Holiday Illness Facts – Did you Know?


Did the waiter at your hotel look at bit peaky? Food poisoning specialist Solicitors Simpson Millar explain that illness outbreaks at hotels abroad are often caused by an ill or sick food handler.

Cooking food properly and thoroughly is something we often take for granted when visiting foreign destinations. But what happens when food is cooked properly but the person cooking it is ill?

We expect hotels to be clean and hygienic and for food to be prepared to a high standard but every summer holiday season there are still large outbreaks of illness reported at hotels abroad that result in often hundreds of holiday makers falling sick or ill due to food poisoning.

Holiday Illness Solicitors

So what causes food poisoning? Simpson Millar’s Holiday Illness Claims Solicitors specialise in holiday compensation claims and deal with some of the most common forms of food poisoning such as Salmonella, Campylobacter and E Coli; which involve contaminated food.
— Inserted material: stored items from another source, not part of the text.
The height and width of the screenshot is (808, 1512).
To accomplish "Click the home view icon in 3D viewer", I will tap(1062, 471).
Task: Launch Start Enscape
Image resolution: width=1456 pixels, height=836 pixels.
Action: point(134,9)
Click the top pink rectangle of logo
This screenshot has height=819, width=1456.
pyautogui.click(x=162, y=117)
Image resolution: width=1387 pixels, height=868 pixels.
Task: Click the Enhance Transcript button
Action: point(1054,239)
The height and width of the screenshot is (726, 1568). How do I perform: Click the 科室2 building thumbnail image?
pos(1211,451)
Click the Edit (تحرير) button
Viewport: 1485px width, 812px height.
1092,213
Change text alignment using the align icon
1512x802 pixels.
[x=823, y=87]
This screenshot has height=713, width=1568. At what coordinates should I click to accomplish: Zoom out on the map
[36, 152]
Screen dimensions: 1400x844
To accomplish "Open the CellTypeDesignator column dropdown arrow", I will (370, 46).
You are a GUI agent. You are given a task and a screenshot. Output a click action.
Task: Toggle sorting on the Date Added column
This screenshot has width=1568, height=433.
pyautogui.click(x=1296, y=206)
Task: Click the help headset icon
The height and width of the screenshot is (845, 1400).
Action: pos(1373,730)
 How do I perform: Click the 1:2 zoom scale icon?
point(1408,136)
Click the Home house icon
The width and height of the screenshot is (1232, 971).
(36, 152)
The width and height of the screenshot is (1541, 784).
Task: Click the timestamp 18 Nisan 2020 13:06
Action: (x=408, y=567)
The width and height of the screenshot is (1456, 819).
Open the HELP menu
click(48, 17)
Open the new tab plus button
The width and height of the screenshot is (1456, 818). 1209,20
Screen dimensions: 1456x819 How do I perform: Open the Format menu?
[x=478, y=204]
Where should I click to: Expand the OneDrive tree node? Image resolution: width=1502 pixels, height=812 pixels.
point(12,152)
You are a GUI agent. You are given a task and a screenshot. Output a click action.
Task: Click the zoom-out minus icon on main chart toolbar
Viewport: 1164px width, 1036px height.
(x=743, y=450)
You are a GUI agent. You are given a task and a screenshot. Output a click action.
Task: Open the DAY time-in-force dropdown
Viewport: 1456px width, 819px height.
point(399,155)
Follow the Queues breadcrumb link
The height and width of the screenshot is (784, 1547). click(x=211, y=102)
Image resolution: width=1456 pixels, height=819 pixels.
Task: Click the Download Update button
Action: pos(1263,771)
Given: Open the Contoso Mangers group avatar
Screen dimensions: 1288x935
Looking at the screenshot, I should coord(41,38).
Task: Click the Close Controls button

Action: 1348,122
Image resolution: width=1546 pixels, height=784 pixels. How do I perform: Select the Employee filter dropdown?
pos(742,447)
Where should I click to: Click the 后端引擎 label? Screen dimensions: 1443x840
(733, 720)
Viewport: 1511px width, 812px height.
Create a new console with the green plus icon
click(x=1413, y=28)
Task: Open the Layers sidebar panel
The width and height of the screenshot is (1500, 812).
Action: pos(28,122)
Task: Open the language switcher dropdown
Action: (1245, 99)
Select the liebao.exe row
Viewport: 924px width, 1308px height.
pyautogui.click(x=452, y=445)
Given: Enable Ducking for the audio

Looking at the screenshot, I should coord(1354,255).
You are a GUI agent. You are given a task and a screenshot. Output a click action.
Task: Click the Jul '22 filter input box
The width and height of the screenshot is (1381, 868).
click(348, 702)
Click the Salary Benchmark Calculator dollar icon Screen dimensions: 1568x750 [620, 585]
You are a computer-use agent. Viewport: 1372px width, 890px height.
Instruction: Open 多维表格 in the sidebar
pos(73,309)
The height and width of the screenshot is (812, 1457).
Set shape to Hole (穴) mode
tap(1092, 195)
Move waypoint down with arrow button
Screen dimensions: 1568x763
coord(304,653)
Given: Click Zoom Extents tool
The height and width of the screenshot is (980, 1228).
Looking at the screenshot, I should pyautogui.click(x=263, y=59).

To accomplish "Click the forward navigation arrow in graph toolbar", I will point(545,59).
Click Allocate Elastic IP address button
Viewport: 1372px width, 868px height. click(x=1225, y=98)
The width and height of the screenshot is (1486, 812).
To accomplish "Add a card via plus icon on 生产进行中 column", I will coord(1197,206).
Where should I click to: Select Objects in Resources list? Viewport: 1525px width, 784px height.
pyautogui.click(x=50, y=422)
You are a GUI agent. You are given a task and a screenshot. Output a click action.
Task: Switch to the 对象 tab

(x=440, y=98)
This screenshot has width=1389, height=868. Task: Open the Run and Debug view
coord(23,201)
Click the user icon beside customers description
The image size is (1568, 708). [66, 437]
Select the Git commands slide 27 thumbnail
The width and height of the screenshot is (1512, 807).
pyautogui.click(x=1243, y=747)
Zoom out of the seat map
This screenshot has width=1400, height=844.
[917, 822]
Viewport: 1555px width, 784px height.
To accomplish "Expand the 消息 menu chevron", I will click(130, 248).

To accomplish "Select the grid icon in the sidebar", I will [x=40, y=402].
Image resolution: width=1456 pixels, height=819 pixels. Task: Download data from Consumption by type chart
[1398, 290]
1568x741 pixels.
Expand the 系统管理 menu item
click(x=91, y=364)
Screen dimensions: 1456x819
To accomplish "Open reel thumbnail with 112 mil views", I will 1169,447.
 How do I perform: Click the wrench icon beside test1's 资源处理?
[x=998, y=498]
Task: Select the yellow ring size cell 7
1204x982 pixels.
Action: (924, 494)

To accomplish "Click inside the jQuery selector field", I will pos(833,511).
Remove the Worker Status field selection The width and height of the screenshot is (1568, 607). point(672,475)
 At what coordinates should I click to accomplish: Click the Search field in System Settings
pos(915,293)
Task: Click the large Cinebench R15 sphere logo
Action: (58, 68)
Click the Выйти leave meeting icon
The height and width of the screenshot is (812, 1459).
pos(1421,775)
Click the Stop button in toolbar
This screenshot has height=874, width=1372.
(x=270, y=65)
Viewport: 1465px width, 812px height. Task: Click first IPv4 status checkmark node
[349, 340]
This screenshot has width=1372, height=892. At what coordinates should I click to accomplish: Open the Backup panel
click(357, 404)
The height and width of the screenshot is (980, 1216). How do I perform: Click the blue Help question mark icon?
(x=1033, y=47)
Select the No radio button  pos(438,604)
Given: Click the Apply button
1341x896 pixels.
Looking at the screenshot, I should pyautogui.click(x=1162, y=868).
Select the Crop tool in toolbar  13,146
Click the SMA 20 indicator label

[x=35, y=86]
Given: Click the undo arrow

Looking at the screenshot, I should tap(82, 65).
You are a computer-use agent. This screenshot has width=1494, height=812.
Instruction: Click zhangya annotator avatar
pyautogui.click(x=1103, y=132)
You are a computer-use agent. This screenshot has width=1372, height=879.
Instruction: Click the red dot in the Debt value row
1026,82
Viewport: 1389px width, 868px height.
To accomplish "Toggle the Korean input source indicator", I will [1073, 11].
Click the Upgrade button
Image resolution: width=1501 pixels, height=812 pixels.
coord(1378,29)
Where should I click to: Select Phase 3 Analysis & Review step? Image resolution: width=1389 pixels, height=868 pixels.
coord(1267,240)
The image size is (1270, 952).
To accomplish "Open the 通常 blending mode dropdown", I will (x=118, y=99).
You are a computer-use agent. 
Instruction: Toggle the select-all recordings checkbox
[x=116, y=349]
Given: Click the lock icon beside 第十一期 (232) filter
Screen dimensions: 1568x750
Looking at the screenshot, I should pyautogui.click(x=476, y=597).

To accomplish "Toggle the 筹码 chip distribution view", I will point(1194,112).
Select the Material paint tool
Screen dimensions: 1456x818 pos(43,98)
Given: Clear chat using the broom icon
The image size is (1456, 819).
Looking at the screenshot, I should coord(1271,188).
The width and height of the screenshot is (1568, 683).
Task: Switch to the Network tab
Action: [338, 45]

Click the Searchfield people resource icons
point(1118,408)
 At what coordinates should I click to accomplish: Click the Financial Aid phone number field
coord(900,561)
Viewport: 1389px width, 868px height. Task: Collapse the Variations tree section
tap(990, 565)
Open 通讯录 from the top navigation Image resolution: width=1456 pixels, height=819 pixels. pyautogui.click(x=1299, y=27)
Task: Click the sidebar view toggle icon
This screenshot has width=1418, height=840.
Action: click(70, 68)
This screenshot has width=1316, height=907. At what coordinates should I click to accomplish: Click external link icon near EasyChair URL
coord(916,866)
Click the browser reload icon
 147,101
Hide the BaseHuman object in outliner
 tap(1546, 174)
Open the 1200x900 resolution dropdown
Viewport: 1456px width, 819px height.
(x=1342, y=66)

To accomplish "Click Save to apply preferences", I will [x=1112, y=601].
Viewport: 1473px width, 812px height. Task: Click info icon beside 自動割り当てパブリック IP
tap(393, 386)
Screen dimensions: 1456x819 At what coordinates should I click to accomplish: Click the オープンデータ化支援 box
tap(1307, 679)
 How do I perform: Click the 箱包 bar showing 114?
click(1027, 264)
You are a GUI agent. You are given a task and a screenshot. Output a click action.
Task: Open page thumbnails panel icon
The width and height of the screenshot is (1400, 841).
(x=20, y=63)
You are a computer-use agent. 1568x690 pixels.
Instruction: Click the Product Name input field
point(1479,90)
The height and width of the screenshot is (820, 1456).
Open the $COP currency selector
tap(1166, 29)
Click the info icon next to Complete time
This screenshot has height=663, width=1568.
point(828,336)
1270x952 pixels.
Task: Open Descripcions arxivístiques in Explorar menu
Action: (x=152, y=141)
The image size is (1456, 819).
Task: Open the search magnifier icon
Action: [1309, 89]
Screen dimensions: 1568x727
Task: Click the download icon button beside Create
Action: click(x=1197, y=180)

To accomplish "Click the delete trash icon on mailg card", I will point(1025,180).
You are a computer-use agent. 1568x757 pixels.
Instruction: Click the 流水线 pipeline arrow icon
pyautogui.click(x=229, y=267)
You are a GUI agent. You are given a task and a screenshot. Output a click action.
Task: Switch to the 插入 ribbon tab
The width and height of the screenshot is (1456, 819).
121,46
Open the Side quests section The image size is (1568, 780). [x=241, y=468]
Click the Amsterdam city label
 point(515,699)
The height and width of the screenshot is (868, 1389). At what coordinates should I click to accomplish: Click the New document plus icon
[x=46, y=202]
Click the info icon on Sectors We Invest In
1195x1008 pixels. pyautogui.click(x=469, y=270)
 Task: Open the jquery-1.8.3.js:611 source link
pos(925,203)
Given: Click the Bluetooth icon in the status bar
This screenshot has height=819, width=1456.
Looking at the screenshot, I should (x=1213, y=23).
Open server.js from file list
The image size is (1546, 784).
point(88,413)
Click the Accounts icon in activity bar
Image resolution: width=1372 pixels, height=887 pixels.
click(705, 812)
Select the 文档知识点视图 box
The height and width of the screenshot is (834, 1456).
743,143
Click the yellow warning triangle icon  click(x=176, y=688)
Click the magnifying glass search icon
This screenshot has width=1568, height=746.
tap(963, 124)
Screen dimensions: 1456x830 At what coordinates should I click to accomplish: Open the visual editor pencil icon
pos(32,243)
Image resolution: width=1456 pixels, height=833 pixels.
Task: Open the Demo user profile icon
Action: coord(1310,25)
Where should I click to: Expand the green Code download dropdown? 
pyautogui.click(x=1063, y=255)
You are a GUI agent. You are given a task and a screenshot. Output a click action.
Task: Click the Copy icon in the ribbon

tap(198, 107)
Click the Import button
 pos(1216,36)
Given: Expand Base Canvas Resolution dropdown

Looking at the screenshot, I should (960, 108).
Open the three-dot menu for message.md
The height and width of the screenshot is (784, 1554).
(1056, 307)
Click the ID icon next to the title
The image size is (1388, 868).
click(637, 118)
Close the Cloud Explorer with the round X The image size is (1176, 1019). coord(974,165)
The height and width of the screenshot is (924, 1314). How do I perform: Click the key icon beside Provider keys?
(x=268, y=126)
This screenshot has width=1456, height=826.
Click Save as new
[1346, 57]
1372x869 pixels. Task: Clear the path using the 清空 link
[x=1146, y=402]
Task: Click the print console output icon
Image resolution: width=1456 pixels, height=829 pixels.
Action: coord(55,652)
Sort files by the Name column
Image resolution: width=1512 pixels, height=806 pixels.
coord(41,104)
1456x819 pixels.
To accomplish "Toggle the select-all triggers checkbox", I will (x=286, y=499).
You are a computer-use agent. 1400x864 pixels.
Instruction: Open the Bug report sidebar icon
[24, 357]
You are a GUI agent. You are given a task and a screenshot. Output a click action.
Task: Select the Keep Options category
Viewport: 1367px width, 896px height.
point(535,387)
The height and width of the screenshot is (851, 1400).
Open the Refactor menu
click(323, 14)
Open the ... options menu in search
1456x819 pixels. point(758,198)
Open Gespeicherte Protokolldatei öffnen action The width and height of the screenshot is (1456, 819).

However they also find that they are increasingly being contacted by holiday makers returning home ill after foreign holidays with more unusual forms of illness.

The main cause of food poisoning on holiday is surprisingly not due to food being inadequately cooked as we would imagine but is due to it being contaminated by a sick food handler or another infected guest.

Hepatitis A is spread from person to person and in hotels can be spread by a single infected food handler touching or preparing food. This infection can also be passed through the food chain by shellfish that are harvested from sea beds polluted by human sewage.

In America in 2003 more than 500 people were infected at one restaurant after green onions contaminated by the infection were eaten.

Norovirus is an infection that is spread virally and is extremely contagious. It is spread in very much the same way as a common cold and often referred to as a winter vomiting bug. Foods commonly associated with outbreaks of illness at hotels abroad where the infection is viral include salads, fruits and raw shellfish where transmission is often via a sick food handler.

Shigella Sonnei research again links infected food handlers to this infection whilst foods grown in contaminated environments are carriers of the bacteria.

Salmonella is a communicable disease which means it can be spread from person to person and perhaps by an infected food handler who has not observed strict personal hygiene standards after using the toilet.

Each of these infections can be avoided if food is handled hygienically but often and especially in developing countries where living standards are low and wages are poor these infections become more prevalent.

Many food handling staff in developing countries live in poorly equipped accommodation where sanitation levels and the general infrastructure may be weak. Taking unpaid time off work is not an option for many low paid staff who depend on their pay to survive.

Tour operators have a duty to ensure that you are not exposed to food poisoning and together tour operators who are members of the Federation of Tour Operators work together to try and raise standards abroad which Simpson Millar advocate must extend to the welfare of those employees who work at hotels.